Rechtfertigungsgründe
Notwehr, § 32 StGB (Strafgesetzbuch)
(1) Wer eine Tat begeht, die durch Notwehr geboten ist, handelt nicht rechtswidrig.
(2) Notwehr ist die Verteidigung, die erforderlich ist, um einen gegenwärtigen rechtswidrigen Angriff von sich oder einem anderen abzuwenden.
Notwehr, § 227 BGB (Bürgerliches Gesetzbuch)
(1) Eine durch Notwehr gebotene Handlung ist nicht widerrechtlich.

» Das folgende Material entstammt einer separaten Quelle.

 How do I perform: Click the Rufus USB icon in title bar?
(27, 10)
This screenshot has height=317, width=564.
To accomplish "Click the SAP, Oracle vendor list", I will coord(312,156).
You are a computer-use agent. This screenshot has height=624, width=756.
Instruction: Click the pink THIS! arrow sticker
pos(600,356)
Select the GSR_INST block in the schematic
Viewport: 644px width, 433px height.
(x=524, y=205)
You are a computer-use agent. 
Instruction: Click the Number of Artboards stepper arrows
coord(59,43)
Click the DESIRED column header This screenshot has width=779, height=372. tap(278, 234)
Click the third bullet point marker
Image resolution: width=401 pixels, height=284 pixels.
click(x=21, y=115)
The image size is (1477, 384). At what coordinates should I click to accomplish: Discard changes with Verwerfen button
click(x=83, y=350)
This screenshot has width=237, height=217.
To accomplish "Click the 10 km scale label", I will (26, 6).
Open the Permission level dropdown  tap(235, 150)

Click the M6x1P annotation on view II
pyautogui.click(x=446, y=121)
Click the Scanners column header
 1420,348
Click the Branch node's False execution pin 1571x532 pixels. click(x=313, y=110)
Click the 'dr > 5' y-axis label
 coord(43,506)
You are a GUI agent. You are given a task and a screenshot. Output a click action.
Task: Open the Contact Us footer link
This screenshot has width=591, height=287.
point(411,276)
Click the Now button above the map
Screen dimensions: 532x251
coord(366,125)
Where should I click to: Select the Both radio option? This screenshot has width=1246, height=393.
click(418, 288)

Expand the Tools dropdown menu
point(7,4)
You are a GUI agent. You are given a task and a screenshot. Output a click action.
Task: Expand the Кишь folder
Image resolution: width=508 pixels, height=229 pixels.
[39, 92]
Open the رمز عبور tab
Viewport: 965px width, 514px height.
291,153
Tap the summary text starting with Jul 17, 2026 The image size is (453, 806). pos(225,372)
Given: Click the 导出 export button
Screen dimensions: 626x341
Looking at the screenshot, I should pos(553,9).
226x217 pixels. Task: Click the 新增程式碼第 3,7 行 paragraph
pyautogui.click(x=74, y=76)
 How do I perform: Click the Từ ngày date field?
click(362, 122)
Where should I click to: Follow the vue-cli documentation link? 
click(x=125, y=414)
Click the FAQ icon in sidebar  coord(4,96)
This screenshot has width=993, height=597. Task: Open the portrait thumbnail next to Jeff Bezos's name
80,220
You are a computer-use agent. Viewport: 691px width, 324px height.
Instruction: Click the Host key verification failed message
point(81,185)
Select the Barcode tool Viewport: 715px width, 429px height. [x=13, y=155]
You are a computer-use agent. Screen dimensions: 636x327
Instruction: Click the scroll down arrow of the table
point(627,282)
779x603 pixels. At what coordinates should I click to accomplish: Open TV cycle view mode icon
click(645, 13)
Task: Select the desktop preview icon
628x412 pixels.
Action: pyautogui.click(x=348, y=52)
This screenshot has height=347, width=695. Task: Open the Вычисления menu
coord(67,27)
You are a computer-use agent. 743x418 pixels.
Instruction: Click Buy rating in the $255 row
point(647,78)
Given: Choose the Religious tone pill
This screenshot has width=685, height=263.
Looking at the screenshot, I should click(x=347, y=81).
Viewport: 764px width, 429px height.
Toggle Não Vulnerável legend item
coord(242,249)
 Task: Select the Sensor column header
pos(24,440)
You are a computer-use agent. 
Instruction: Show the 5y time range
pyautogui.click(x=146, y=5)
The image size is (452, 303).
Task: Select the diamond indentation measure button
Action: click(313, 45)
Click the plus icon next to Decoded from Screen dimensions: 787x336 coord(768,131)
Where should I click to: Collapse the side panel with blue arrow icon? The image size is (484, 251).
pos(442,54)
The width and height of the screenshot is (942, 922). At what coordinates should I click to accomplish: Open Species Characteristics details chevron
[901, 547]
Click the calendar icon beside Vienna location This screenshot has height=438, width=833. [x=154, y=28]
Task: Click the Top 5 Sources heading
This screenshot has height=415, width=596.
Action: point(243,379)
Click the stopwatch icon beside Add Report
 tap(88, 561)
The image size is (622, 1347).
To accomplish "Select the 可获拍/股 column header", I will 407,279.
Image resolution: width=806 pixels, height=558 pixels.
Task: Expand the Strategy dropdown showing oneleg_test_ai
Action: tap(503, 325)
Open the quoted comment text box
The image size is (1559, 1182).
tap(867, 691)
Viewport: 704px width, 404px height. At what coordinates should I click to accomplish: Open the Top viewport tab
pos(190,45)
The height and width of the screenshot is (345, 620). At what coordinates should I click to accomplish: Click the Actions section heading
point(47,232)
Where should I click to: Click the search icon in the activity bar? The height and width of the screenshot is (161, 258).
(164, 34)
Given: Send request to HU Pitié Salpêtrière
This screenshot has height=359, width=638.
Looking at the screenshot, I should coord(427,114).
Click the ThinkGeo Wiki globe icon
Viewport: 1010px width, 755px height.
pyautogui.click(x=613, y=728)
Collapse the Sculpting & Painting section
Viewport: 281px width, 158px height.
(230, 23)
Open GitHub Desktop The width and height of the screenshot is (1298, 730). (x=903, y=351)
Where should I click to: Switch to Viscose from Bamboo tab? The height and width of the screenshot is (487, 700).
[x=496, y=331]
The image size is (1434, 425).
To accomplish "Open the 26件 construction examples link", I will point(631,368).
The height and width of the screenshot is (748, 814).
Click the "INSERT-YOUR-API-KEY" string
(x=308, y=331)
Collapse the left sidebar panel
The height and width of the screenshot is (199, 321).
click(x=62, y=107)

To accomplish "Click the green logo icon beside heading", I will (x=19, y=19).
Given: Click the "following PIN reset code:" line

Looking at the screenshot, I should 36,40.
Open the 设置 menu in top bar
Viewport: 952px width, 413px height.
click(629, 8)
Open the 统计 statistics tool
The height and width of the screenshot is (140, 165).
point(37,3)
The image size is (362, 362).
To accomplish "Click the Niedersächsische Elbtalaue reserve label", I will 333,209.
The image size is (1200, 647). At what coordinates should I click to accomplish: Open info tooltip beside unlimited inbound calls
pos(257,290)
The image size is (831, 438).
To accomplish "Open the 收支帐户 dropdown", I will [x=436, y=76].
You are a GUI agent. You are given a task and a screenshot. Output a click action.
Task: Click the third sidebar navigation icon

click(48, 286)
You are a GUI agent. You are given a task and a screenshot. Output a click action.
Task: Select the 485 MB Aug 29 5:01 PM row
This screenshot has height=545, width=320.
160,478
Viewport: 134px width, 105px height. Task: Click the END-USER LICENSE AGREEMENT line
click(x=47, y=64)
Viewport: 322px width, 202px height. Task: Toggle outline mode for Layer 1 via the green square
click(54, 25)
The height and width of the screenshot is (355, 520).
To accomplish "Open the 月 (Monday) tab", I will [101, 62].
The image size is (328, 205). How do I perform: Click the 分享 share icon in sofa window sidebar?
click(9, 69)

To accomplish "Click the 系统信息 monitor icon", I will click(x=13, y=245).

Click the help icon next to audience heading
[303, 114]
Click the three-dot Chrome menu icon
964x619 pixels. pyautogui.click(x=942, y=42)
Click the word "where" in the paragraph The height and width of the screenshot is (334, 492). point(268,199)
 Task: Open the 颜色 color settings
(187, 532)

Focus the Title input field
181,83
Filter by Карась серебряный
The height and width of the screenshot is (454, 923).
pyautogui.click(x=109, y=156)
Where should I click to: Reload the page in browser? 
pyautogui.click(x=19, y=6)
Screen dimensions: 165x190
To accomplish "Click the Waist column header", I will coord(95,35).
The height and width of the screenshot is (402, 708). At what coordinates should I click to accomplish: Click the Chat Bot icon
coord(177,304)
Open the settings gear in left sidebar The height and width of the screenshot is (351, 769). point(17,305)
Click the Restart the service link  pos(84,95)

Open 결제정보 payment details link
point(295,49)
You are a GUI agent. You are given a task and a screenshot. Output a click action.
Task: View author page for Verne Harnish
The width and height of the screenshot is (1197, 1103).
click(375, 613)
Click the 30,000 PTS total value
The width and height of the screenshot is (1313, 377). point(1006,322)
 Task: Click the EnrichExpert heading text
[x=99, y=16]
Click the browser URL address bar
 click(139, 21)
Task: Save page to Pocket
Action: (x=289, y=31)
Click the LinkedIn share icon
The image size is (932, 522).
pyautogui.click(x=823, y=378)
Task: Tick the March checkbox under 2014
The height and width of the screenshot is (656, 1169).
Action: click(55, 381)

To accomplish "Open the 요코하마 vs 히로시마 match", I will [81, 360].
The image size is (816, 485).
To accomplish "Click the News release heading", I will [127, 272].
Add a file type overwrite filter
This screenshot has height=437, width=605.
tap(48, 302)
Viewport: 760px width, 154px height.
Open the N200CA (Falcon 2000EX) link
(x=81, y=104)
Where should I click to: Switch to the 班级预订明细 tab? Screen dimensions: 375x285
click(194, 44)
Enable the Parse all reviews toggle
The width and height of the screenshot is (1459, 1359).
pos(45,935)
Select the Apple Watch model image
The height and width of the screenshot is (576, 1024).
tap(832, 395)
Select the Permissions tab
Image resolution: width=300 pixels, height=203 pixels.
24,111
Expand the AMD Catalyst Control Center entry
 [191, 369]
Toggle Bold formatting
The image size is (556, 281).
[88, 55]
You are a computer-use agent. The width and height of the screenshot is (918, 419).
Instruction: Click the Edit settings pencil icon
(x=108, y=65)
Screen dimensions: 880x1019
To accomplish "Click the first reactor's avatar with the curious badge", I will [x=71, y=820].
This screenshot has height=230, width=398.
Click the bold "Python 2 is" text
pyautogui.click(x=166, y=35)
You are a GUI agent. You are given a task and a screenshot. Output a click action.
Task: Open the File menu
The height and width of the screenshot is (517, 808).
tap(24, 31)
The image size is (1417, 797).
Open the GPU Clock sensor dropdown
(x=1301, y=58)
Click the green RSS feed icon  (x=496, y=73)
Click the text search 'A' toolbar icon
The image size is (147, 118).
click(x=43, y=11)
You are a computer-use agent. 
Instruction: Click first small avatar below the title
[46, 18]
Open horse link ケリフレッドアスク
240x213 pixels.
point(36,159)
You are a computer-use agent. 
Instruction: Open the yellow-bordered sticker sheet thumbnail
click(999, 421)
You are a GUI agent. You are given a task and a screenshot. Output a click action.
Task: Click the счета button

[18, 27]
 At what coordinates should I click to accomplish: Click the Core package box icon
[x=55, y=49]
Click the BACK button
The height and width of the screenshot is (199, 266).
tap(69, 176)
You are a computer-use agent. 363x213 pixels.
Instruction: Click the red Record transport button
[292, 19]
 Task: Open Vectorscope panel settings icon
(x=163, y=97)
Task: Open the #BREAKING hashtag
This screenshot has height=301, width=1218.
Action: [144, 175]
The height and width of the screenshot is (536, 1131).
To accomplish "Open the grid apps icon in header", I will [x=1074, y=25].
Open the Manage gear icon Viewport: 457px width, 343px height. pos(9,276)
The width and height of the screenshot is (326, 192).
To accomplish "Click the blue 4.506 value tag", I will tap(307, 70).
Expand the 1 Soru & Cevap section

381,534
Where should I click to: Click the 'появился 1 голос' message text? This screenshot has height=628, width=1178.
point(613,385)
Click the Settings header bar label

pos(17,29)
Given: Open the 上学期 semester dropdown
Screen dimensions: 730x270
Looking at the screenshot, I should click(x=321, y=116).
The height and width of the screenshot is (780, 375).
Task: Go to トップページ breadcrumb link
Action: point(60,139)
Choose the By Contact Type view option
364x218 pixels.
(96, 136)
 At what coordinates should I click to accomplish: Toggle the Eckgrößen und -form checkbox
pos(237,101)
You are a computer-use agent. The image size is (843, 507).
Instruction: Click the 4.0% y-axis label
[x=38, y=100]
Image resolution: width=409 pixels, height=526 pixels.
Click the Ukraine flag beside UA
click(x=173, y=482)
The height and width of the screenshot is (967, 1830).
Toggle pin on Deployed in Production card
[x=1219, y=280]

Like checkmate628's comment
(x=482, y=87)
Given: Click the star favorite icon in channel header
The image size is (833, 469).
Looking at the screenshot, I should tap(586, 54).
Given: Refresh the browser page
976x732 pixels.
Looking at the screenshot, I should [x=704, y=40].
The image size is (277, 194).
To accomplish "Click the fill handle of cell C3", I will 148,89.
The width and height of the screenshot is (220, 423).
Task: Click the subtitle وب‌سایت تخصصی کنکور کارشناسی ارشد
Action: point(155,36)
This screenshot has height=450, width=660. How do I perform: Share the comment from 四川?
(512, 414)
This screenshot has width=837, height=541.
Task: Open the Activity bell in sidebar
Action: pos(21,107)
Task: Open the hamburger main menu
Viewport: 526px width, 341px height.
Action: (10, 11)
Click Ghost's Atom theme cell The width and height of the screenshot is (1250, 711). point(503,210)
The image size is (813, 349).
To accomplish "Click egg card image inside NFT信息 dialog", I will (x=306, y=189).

(2) Notwehr ist diejenige Verteidigung, welche erforderlich ist, um einen gegenwärtigen rechtswidrigen Angriff von sich oder einem anderen abzuwenden.
Notwehr, § 15 OWiG (Gesetz über Ordnungswidrigkeiten)
(1) Wer eine Handlung begeht, die durch Notwehr geboten ist, handelt nicht rechtswidrig.
(2) Notwehr ist die Verteidigung, die erforderlich ist, um einen gegenwärtigen rechtswidrigen Angriff von sich oder einem anderen abzuwenden.
(3) Überschreitet der Täter die Grenzen der Notwehr aus Verwirrung, Furcht oder Schrecken, so wird die Handlung nicht geahndet.
>>> Was heißt das auf Deutsch?
Notwehr bedeutet, Du darfst Dich gegen einen gegenwärtigen (unmittelbar bevorstehenden, gerade andauernden, noch nicht beendeten), rechtswidrigen Angriff auf dich oder einen anderen mit der erforderlichen (mildestes Mittel, das den Angriff sofort beendet) und gebotenen (nicht unverhältnismäßigen) Verteidungung zur Wehr setzen.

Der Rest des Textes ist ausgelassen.